Tuesday, December 7, 2010

Grandma's Shortbread

When my husband and I were living overseas, we did our best to celebrate the holidays by surrounding ourselves with friends and hold on to as many of the traditions we grew up with.  It was, however, quite difficult to replicate Christmas without snow or readily available Christmas treats like candy canes and boxed chocolates.  There was no early eggnog gracing the shelves in November, no gingerbread houses to be decorated, no trees strapped to the roofs of cars, or a schwack of holiday parties to keep you busy.  No.  Turkey and eggnog was only to be found after an hour-long plus trek to a Costco (and back!), candy canes and gingerbread kits were sent from Canada, and holiday parties consisted of school plays and potlucks with lots of KFC.

So, one year, we decided to throw a real Canadian Christmas for all of our friends.  It took 12 hours to roast the smallest turkey I could find in my toaster oven (the largest available).  We made two bigs pans of stuffing, enough mashed potatoes and gravy to serve an army, and a big salad.  Did I mention I only had burners?  Roasted veggies was just not an option.  Rum and eggnog, a first for friend from Australia, flowed freely.  Cheese and wine graced our bellies all night.  And my friends finished their made-with-care-and-holiday-spirit dinner with my Grandmother's shortbread.

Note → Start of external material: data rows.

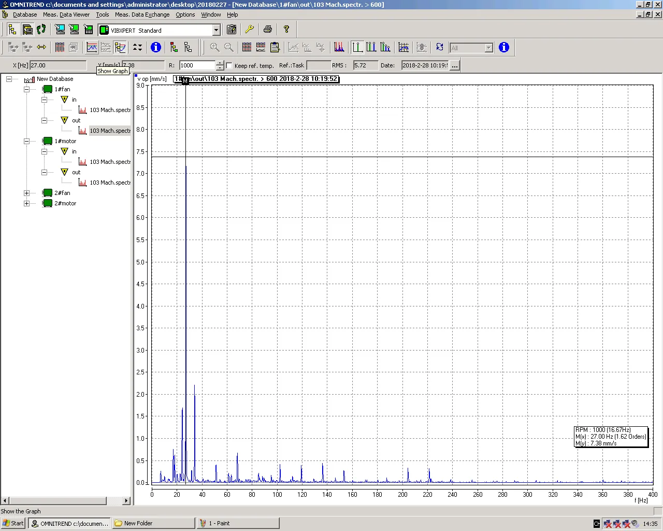Viewport: 663px width, 531px height.
Task: Click the refresh arrows toolbar icon
Action: pyautogui.click(x=440, y=48)
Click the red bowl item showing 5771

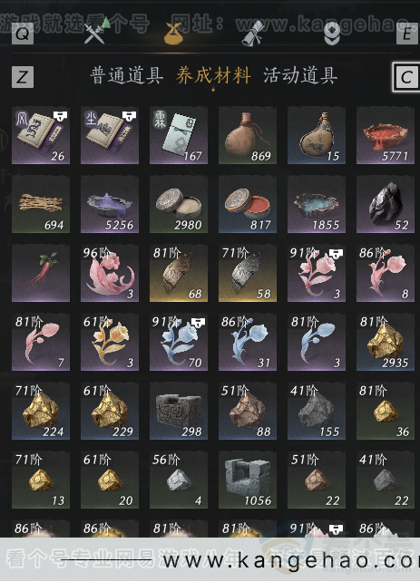click(386, 135)
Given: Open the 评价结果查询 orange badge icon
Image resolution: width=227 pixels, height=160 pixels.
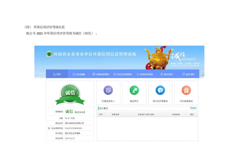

I called my mom and asked her if she would refresh my memory and share the family recipe with me again.  She responded by not dictating the recipe, or sending an email.  Rather, she sat down at her table, and wrote in her perfectly beautiful cursive the recipe that my grandmother used when making our Christmas cookies.  And then she tucked it in a box with a special surprise and shipped it all the way to Taiwan.  I opened that box weeks later, nervous that I had not received a cookie recipe for our party, and found not only my mother's note, but two of the cookie cutters my mother and I used year after year to make our family shortbread.  A bell and Rudolph.  I had been looking for traditions everywhere and there, in a small box, all the way from Canada, I stared at a treasure.

I made my grandmother's shortbread for my friends and they smiled with every, melty bite they enjoyed.

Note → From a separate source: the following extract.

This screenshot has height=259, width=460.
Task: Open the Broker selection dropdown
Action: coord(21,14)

This year, as we're back home in Canada, I made them again; but with different cutters, as I begin to build my own traditions.

During this holiday season, may you keep old traditions and form new.

And may you be surrounded with loved ones and lots of shortbread.

Happy Holidays to you and yours.



  1. You made me teary...that was beautiful :)

  2. That's so sweet Maria! We need to build a tradition together; any suggestions?